Heard them kind of snake will bring you A TURKEY for a shot of JACK DANIELS :whistling:


----------



## ScullsMcNasty (Oct 4, 2007)

SAWMAN said:


> Kill that guy in Eglin(or the rest of the state for that matter) and you in some deep doo-doo. ---SAWMAN


why?

are rattlesnakes protected in Eglin? i know there is a rule that youre not allowed to hunt other species on WMAs during turkey season but i dont see shooting a rattlesnake as hunting it. could be wrong i guess but ive never heard that. would be worth looking into for clarity though.


----------



## prgault (May 25, 2008)

It is illegal to kill (or remove) any plant or animal on the Eglin Reservation without specific permits to do so.

P_


----------



## curdogman (Oct 12, 2007)

Oh yea they do eat mighty good!! Lucky for the snake he was on Eglin


----------



## CHUMM BUCKET (Jul 2, 2008)

*snake*

its as easy hitting thim with a good size stick. break their back and they are done. nobody would hear a thing, you just have to keep your mouth shut


----------



## Dagwood (Oct 1, 2007)

Killed one just like it last week in my front yard in Woodbine Springs.


----------



## Grassflatsfisher (Oct 3, 2007)

Whew wee...that makes me glad I bought me some snake boots this year. Although I did take them off and put my little light weight boots on about 8:30 after it got to 188 degrees yesterday.


----------



## coachmo32 (Dec 12, 2008)

SAWMAN said:


> Kill that guy in Eglin(or the rest of the state for that matter) and you in some deep doo-doo. ---SAWMAN


Show me where it says i cant kill him in the state.


----------



## lastcast (Oct 12, 2007)

I thought they were protected in some parks/reserves etc. but looked for laws and such. Didn't find much except one statement that said that herpetofauna was protected, therefore Rattlesnakes where protected by default. Sounds like a real black-n-white answer to me:thumbdown:. Didn't find anything on FWC site.


----------



## SAWMAN (May 24, 2010)

*Do Your Work*

coachmo32, If I prove it to you will you admit on this forum that you were wrong and that you needed someone else to do your reaserch for you because........well......just because. ???? ----SAWMAN


----------



## BamaBoyz (Aug 21, 2009)

prgault said:


> It is illegal to kill (or remove) any plant or animal on the Eglin Reservation without specific permits to do so.
> 
> P_


 
Instead they would rather you step on it and get bit, maybe even die from it. That SOB would be dead, PERIOD.:thumbup:


----------



## Try'n Hard (Oct 23, 2008)

SAWMAN said:


> coachmo32, If I prove it to you will you admit on this forum that you were wrong and that you needed someone else to do your reaserch for you because........well......just because. ???? ----SAWMAN


Just show us already... I wanna know & want you to do my research too!!

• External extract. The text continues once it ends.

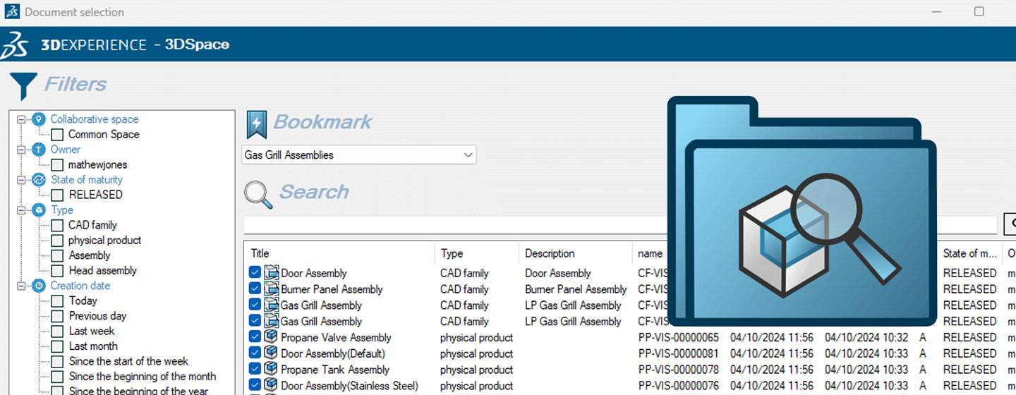
Task: Collapse the Type filter tree node
Action: [x=21, y=210]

I know I can't kill it in Eglin - but think I can legally in my backyard


----------



## ScullsMcNasty (Oct 4, 2007)

lastcast said:


> I thought they were protected in some parks/reserves etc. but looked for laws and such. Didn't find much except one statement that said that herpetofauna was protected, therefore Rattlesnakes where protected by default. Sounds like a real black-n-white answer to me:thumbdown:. Didn't find anything on FWC site.


i didnt look much but i couldnt find anything about it. i did find the FL protected species list and it wasnt on there. oh well, if its true, ive broke the law a couple times.


----------



## prgault (May 25, 2008)

Generally speaking, most public lands such as refuges, WMA's, national and state parks and forests have a "rule" that prohibits removing or killing pretty much anything without some type of permit. 

P_


----------



## prgault (May 25, 2008)

forgot to add, there doesn't seem to be any other protections for diamondbacks, so if you have one in your yard you would be within your rights to kill it...

P_


----------



## K-Bill (May 14, 2009)

prgault said:


> forgot to add, there doesn't seem to be any other protections for diamondbacks, so if you have one in your yard you would be within your rights to kill it...
> 
> P_


yeah i just looked all over the fwc site. says it should be a last resort, leave it alone, yada yada yada, but it is not illegal to kill it. as far as on eglin, don't know, couldn't find anything either way. i'd be very surprised if this was true. i just know of it happening way too many times to think a.) it's illegal and/or b.) anyone cares to enforce it. i would put a load of # 5s in this joker here real quick. 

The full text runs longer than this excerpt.